>>>>>

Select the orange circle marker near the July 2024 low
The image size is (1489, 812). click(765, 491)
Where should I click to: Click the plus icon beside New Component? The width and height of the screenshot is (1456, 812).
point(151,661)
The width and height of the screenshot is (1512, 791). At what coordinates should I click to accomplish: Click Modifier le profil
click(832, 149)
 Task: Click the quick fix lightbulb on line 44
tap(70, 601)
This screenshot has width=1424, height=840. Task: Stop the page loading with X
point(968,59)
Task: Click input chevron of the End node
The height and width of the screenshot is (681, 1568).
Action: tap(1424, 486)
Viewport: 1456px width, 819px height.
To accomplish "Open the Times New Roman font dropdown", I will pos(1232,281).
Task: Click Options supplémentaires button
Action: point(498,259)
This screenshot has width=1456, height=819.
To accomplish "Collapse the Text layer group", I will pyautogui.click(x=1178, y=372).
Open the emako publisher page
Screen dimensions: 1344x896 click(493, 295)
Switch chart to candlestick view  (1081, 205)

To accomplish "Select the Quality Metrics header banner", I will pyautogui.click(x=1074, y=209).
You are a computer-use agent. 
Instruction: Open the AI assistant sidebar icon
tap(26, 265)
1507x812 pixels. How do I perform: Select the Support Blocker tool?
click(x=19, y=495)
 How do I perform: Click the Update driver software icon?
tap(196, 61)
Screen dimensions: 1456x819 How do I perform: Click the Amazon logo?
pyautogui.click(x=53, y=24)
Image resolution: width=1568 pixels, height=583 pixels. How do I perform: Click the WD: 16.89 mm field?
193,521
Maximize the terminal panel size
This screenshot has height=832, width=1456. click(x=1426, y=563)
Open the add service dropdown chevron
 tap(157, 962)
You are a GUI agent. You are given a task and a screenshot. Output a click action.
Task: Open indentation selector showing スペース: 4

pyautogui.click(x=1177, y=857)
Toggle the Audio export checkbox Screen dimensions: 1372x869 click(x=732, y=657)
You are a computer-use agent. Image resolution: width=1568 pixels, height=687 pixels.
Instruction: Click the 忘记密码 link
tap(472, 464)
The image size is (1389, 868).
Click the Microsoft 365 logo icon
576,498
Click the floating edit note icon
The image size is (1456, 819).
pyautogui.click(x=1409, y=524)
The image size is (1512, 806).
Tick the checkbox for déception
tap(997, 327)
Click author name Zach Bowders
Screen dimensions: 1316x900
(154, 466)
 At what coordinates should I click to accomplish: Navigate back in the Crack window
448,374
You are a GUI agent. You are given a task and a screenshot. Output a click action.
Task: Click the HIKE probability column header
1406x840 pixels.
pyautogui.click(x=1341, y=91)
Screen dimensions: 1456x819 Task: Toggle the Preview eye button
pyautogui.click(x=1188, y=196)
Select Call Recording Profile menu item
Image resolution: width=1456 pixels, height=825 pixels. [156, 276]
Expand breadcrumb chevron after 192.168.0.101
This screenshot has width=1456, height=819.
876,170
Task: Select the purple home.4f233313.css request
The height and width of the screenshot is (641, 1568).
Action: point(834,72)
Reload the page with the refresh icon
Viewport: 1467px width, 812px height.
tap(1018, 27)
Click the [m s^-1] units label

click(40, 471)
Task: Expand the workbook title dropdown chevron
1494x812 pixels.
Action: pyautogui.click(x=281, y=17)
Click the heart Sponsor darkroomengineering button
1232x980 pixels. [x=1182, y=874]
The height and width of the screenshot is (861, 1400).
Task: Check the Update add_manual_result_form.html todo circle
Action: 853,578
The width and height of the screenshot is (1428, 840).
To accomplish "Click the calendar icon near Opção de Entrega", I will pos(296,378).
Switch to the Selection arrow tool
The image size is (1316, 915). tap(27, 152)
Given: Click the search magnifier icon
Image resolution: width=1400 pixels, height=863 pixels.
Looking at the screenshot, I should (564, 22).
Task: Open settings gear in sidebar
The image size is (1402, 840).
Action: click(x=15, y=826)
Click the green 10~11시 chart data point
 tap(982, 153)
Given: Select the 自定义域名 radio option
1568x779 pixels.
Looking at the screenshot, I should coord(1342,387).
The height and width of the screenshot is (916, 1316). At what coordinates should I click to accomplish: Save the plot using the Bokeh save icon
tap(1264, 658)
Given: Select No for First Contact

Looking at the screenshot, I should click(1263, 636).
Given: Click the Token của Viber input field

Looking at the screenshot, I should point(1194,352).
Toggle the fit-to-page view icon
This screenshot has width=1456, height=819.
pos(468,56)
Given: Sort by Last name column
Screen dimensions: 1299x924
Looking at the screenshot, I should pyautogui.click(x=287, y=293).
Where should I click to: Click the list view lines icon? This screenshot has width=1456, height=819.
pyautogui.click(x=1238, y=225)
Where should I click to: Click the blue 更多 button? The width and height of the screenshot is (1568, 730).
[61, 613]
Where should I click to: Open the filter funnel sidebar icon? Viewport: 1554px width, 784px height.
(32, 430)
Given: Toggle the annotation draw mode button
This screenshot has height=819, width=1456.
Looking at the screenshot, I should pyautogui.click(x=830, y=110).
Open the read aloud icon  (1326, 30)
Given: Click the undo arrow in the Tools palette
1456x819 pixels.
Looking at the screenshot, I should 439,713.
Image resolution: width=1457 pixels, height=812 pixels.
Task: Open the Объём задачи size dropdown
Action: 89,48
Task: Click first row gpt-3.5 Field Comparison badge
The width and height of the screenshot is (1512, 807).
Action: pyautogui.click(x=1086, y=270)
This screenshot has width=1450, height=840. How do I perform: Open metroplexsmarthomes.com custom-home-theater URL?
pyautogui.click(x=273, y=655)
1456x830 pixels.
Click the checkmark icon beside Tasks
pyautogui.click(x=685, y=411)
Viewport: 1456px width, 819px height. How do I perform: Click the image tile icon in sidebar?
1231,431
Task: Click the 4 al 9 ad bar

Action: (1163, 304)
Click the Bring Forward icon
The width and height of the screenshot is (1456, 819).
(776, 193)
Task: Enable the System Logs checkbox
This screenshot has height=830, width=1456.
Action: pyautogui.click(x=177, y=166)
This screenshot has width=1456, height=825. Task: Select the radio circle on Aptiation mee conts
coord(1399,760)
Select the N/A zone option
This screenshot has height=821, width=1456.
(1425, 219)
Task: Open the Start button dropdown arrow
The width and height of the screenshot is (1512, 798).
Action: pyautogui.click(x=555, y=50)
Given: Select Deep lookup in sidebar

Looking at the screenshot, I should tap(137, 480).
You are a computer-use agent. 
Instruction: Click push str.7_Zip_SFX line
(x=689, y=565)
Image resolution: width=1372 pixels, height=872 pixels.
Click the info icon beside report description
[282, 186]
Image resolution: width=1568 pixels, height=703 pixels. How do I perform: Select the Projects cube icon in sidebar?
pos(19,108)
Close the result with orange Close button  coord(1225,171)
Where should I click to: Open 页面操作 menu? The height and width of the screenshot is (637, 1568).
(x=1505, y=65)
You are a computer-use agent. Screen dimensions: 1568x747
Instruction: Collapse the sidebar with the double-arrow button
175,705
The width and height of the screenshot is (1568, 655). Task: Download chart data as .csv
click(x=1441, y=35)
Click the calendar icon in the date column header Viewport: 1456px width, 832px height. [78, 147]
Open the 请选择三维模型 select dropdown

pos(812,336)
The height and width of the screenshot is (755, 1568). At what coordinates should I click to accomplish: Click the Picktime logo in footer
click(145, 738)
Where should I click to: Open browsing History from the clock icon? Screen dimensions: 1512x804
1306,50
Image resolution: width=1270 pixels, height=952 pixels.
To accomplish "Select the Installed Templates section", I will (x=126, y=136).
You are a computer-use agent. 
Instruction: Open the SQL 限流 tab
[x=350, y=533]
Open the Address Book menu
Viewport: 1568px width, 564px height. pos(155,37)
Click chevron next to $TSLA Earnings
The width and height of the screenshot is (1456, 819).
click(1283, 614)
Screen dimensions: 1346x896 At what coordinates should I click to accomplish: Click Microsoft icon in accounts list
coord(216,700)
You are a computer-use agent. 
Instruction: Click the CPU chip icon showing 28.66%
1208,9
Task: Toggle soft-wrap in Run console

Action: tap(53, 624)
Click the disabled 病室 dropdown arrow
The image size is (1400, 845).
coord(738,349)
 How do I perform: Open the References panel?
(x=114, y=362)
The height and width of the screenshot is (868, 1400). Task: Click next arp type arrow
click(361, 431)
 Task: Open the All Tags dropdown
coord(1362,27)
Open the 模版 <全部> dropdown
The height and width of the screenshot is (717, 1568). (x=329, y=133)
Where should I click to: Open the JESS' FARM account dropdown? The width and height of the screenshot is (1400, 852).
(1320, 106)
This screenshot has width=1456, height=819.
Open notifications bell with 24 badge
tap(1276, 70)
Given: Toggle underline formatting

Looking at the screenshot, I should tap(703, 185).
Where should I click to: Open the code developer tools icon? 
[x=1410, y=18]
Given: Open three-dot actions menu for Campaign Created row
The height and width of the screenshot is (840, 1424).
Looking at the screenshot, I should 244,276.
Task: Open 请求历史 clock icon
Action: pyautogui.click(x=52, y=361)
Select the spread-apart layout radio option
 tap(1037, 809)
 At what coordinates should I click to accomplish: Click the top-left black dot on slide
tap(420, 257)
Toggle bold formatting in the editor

<<<<<

BRIEF: Repeat only the lines starting at the one that contains "Given: Open three-dot" and ending at the last line above, exactly as written.

ANSWER SPACE:
Given: Open three-dot actions menu for Campaign Created row
The height and width of the screenshot is (840, 1424).
Looking at the screenshot, I should 244,276.
Task: Open 请求历史 clock icon
Action: pyautogui.click(x=52, y=361)
Select the spread-apart layout radio option
 tap(1037, 809)
 At what coordinates should I click to accomplish: Click the top-left black dot on slide
tap(420, 257)
Toggle bold formatting in the editor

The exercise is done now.